No to the first question. You can make examples where the "fundamental group at infinity" of $A\cup B$ is nontrivial.

Start with a finite complex $X$ that has trivial homology but nontrivial fundamental group. Embed the suspension $\Sigma X$ in $S^d=\mathbb R^d\cup\infty$. The suspension is contractible and is the union of two cones, also contractible. Let $A$ and $B$ be the complements of the two cones. If $d$ is big enough then $A$, $B$, and $A\cap B$ (the complement of $\Sigma X$) can be shown to be diffeomorphic to $\mathbb R^d$ by the $h$-cobordism theorem. But $A\cup B$, the complement of $X$, is such that the complement of a compact set in it is never simply connected.

EDIT:

To be a bit more precise, the open set $A$ (or $B$ or $A\cap B$) will be simply connected if the codimension of its complement in $S^d$ is at least $3$. (This is clear at least if the complement is embedded nicely enough.) And $A$ will have trivial homology, by Alexander duality, so it will be contractible. Now, Siebenmann's thesis gives sufficient conditions on a noncompact smooth manifold (of not too small dimension) for there to be a compact manifold with boundary having that as its interior. If there are arbitrarily small simply connected neighborhoods of infinity then these conditions are satisfied. Using this you see that $A$ is the interior of a contractible manifold with simply connected boundary. The $h$-cobordism theorem implies that that compact thing is a closed disk, so that $A$ is an open disk.

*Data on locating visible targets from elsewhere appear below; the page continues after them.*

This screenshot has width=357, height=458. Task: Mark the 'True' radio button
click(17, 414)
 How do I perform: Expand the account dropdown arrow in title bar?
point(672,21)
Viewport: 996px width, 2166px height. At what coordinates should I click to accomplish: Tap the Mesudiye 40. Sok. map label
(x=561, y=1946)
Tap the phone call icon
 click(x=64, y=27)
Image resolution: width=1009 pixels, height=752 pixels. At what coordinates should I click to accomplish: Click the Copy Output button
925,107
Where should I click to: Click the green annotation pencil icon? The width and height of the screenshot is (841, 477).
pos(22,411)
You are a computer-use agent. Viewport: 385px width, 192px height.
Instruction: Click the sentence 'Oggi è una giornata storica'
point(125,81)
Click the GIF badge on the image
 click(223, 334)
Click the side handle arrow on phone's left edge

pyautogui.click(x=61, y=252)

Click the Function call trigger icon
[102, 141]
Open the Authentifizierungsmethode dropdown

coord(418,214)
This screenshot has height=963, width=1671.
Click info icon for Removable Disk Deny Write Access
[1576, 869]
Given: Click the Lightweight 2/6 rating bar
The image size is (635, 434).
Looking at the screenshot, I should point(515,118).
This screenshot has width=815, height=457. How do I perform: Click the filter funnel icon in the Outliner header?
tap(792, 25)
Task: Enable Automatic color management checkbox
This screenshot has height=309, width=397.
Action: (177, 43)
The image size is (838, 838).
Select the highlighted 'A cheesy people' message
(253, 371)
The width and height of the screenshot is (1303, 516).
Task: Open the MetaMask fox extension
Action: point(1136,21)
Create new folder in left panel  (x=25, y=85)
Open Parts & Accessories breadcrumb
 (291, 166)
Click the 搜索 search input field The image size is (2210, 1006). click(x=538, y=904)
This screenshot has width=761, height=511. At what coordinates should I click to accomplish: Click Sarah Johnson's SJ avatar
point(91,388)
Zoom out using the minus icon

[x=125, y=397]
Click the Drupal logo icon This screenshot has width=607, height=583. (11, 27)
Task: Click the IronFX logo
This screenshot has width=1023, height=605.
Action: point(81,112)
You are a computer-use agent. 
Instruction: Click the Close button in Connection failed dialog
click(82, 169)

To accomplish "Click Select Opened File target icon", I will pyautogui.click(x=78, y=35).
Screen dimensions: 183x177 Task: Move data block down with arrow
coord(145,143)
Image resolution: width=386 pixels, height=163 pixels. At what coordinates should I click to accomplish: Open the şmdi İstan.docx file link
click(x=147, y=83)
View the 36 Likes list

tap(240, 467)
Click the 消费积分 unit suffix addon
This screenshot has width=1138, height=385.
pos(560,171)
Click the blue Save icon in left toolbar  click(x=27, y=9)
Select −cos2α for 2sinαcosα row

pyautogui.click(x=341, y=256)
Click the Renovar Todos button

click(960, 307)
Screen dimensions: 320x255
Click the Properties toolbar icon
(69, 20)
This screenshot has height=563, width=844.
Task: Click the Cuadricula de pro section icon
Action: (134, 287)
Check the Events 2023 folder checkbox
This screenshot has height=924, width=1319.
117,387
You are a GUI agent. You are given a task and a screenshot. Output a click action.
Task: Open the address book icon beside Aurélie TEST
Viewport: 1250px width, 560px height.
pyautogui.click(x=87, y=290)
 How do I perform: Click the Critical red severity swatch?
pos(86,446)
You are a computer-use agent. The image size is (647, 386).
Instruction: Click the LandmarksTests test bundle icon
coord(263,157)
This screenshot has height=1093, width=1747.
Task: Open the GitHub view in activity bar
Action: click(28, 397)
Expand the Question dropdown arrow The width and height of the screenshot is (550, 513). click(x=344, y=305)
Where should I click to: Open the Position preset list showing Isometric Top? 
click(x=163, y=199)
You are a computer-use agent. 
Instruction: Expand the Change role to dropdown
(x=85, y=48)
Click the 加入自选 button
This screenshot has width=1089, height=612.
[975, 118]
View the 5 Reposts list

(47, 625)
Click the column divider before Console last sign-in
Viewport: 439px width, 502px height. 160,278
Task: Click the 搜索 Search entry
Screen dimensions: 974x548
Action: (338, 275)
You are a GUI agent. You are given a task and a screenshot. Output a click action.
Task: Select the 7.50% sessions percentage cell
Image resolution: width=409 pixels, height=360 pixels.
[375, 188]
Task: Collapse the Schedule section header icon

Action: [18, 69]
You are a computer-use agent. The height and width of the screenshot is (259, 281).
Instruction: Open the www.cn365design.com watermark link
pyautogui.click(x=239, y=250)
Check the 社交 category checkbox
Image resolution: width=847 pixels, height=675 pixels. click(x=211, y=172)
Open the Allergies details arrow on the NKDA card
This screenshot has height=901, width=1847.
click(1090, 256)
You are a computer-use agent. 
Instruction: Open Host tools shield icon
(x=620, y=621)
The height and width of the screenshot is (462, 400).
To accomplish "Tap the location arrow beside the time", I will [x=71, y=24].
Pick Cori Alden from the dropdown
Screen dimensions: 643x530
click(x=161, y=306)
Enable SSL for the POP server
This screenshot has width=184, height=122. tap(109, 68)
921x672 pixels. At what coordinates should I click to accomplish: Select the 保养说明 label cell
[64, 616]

Or you can take a slightly different approach and avoid Siebenmann's thesis. Embed that suspension of $X$ piecewise linearly, make a regular neighborhood that is the union of regular neighborhoods of the two cones intersecting in a regular neighborhood of $X$. Use the complements of these compact neighborhoods.

Or, better yet, let $Q$ be a compact codimension zero acyclic non simply connected manifold (with boundary) in the interior of $D^d$. The complement in $S^{d+1}=(\mathbb R^d\times \mathbb R)\cup\infty$ of $D^d\times [0,1]\cup Q\times [1,2]$ is an open ball, as is the complement of $Q\times [1,2]\cup D^d\times [2,3]$, as is the complement of their union. But the complement of the intersection is not.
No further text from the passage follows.